» Task objective:
Any image found in the entries is to be skipped; the rest is returned word for word.

» Information supplied:

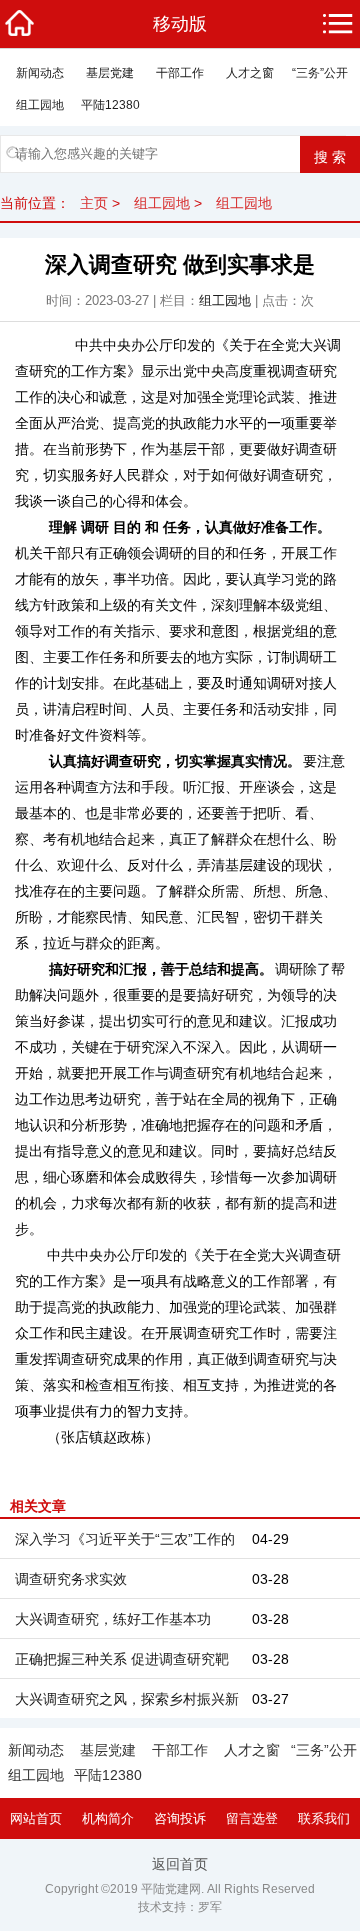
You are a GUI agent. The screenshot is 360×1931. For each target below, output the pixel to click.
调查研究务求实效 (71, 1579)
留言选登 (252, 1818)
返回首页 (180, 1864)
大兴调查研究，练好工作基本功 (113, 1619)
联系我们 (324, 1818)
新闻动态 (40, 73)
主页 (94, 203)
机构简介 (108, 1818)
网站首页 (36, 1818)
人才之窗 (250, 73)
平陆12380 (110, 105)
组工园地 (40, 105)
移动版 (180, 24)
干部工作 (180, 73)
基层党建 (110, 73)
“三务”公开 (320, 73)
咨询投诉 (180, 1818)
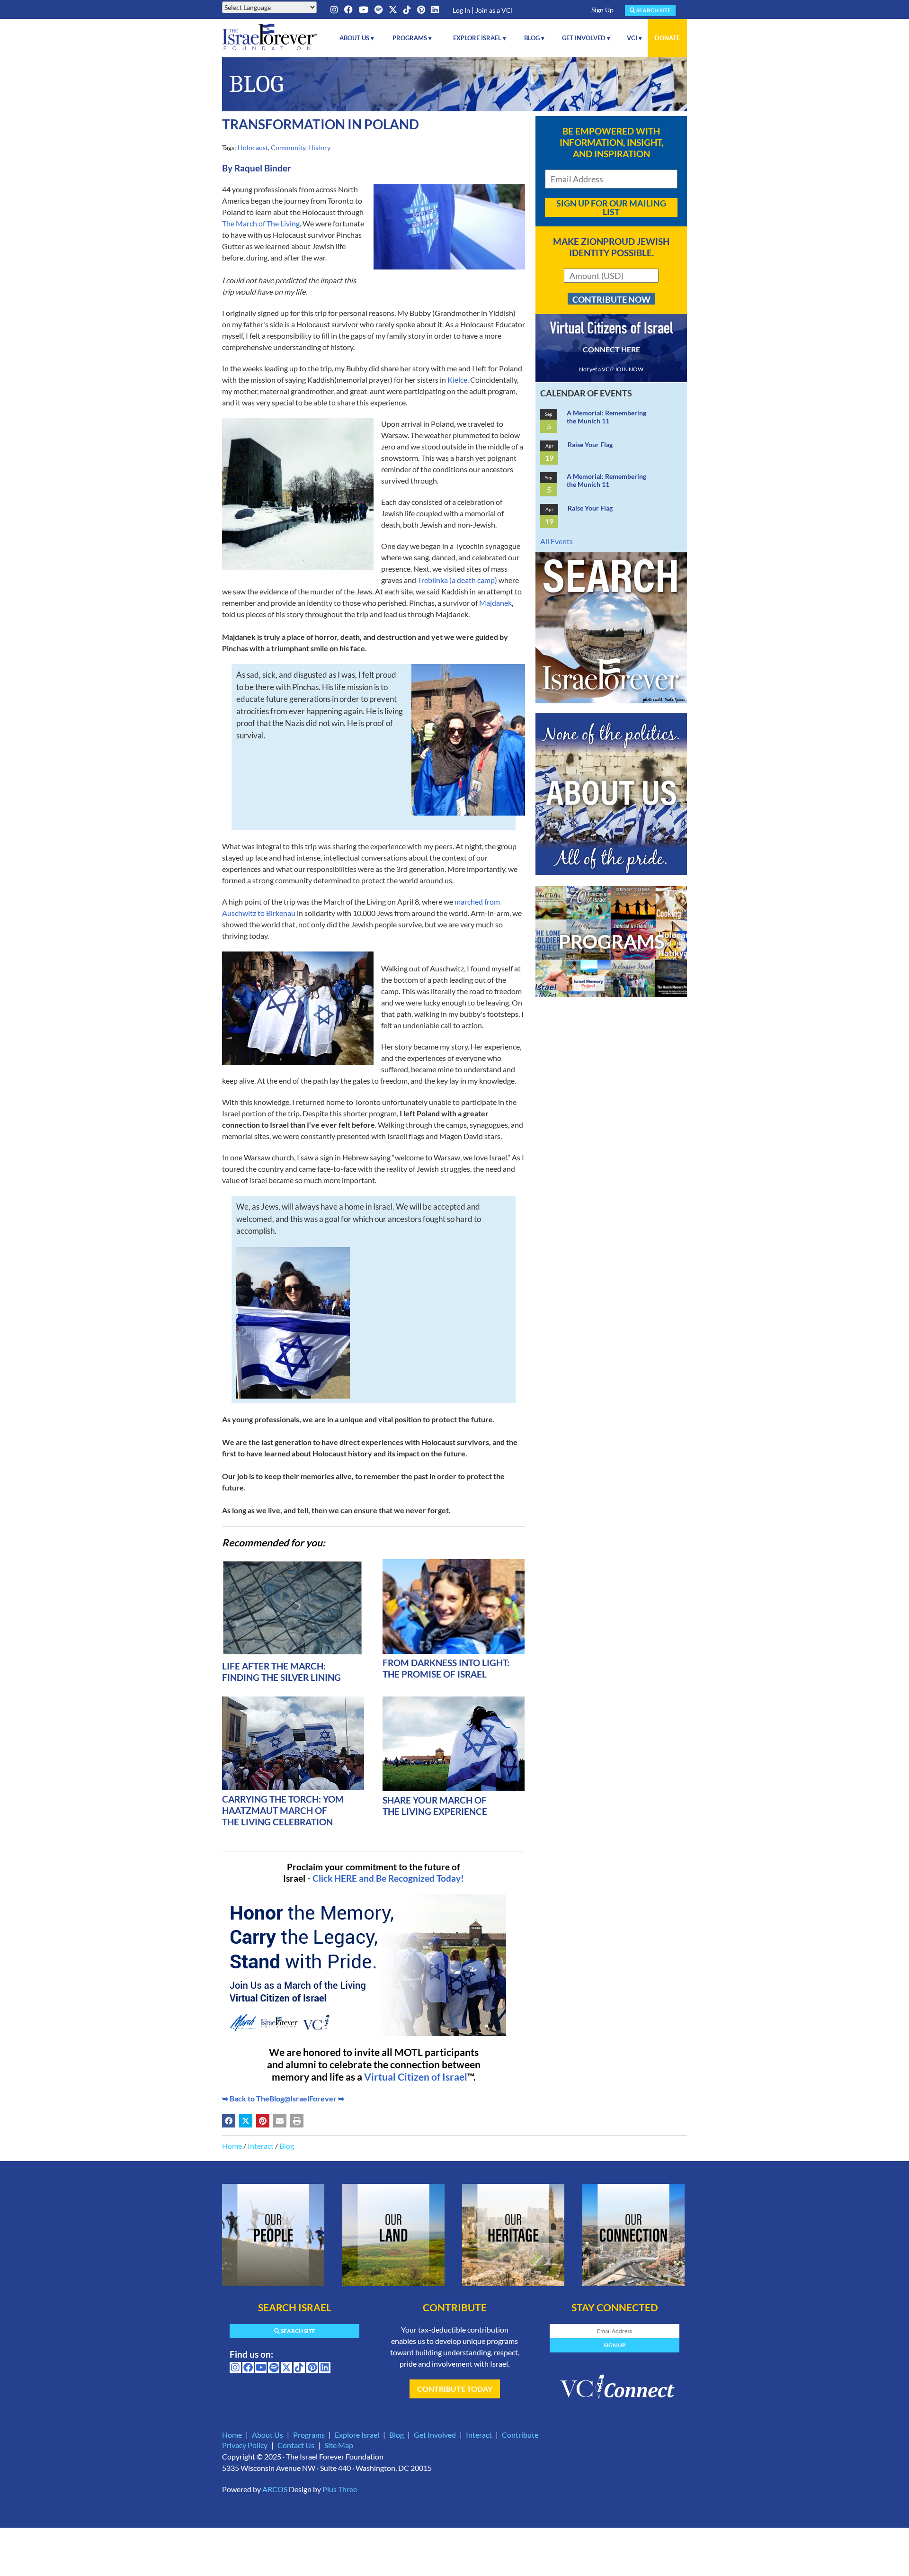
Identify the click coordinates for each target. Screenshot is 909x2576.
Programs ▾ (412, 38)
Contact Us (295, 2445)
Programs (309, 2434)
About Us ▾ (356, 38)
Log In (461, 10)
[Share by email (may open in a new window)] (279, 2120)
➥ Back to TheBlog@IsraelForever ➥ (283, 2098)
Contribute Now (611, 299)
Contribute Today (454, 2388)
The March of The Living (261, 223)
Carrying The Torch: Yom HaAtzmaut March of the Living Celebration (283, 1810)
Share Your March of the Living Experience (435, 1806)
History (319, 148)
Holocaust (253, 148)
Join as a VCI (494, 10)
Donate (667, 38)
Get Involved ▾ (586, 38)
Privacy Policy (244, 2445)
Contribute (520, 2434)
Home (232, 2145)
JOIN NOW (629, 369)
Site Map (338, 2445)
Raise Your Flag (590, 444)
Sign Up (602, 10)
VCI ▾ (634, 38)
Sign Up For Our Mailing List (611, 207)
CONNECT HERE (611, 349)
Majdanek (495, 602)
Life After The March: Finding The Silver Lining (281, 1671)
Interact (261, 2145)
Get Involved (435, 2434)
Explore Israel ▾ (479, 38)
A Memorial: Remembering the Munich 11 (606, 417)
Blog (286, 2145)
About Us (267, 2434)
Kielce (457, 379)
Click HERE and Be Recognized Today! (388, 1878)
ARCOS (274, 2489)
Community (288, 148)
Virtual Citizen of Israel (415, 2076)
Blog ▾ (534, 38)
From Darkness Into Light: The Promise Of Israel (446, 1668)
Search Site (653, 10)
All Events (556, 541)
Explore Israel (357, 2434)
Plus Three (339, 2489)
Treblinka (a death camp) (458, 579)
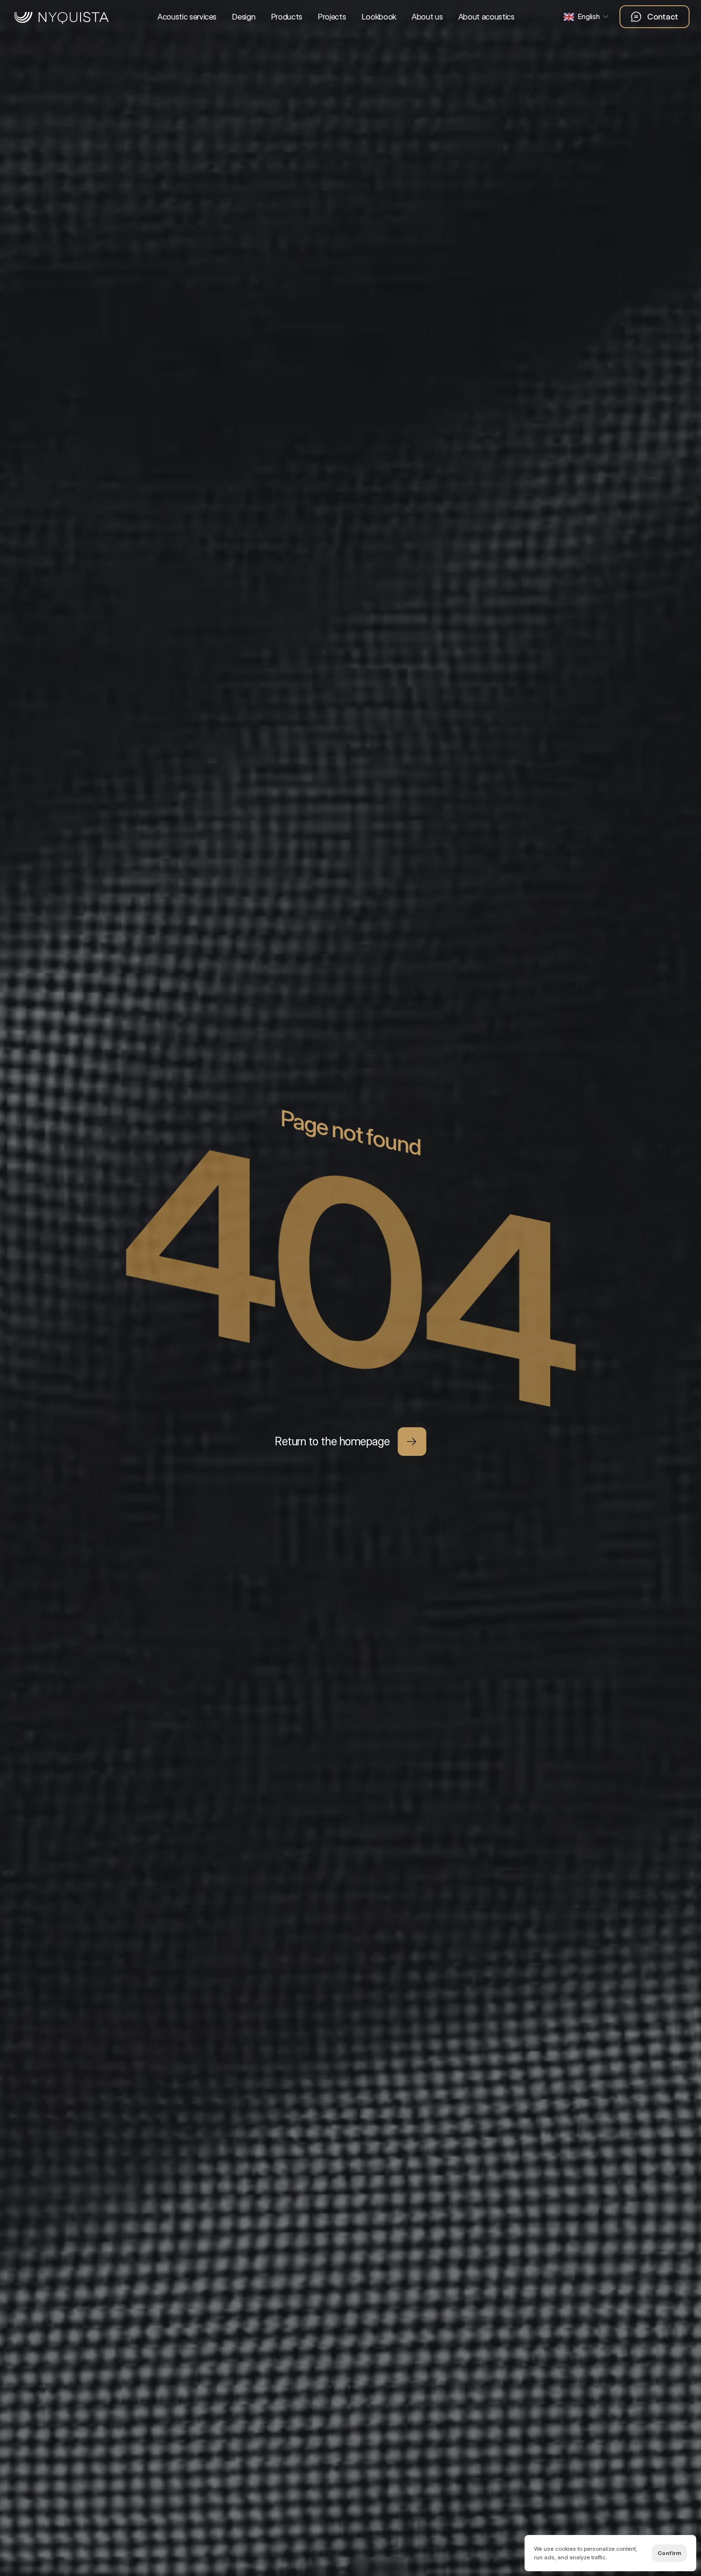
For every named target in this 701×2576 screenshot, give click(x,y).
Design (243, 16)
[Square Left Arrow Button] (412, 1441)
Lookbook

» Result:
You are a GUI agent. The screenshot is 360×1931. For each target below, output the pixel to click.
调查研究务求实效 (71, 1579)
留言选登 (252, 1818)
返回首页 (180, 1864)
大兴调查研究，练好工作基本功 (113, 1619)
联系我们 (324, 1818)
新闻动态 (40, 73)
主页 (94, 203)
机构简介 (108, 1818)
网站首页 (36, 1818)
人才之窗 (250, 73)
平陆12380 (110, 105)
组工园地 (40, 105)
移动版 (180, 24)
干部工作 (180, 73)
基层党建 (110, 73)
“三务”公开 (320, 73)
咨询投诉 (180, 1818)
Identify the click coordinates for each target. Screenshot is 909x2576.
Programs ▾ (412, 38)
Contact Us (295, 2445)
Programs (309, 2434)
About Us ▾ (356, 38)
Log In (461, 10)
[Share by email (may open in a new window)] (279, 2120)
➥ Back to TheBlog@IsraelForever ➥ (283, 2098)
Contribute Now (611, 299)
Contribute Today (454, 2388)
The March of The Living (261, 223)
Carrying The Torch: Yom HaAtzmaut March of the Living Celebration (283, 1810)
Share Your March of the Living Experience (435, 1806)
History (319, 148)
Holocaust (253, 148)
Join as a VCI (494, 10)
Donate (667, 38)
Get Involved ▾ (586, 38)
Privacy Policy (244, 2445)
Contribute (520, 2434)
Home (232, 2145)
JOIN NOW (629, 369)
Site Map (338, 2445)
Raise Your Flag (590, 444)
Sign Up (602, 10)
VCI ▾ (634, 38)
Sign Up For Our Mailing List (611, 207)
CONNECT HERE (611, 349)
Majdanek (495, 602)
Life After The March: Finding The Silver Lining (281, 1671)
Interact (261, 2145)
Get Involved (435, 2434)
Explore Israel ▾ (479, 38)
A Memorial: Remembering the Munich 11 (606, 417)
Blog (286, 2145)
About Us (267, 2434)
Kielce (457, 379)
Click HERE and Be Recognized Today! (388, 1878)
ARCOS (274, 2489)
Community (288, 148)
Virtual Citizen of Israel (415, 2076)
Blog ▾ (534, 38)
From Darkness Into Light: The Promise Of Israel (446, 1668)
Search Site (653, 10)
All Events (556, 541)
Explore Israel (357, 2434)
Plus Three (339, 2489)
Treblinka (a death camp) (458, 579)
For every named target in this 701×2576 screenshot, give click(x,y).
Design (243, 16)
[Square Left Arrow Button] (412, 1441)
Lookbook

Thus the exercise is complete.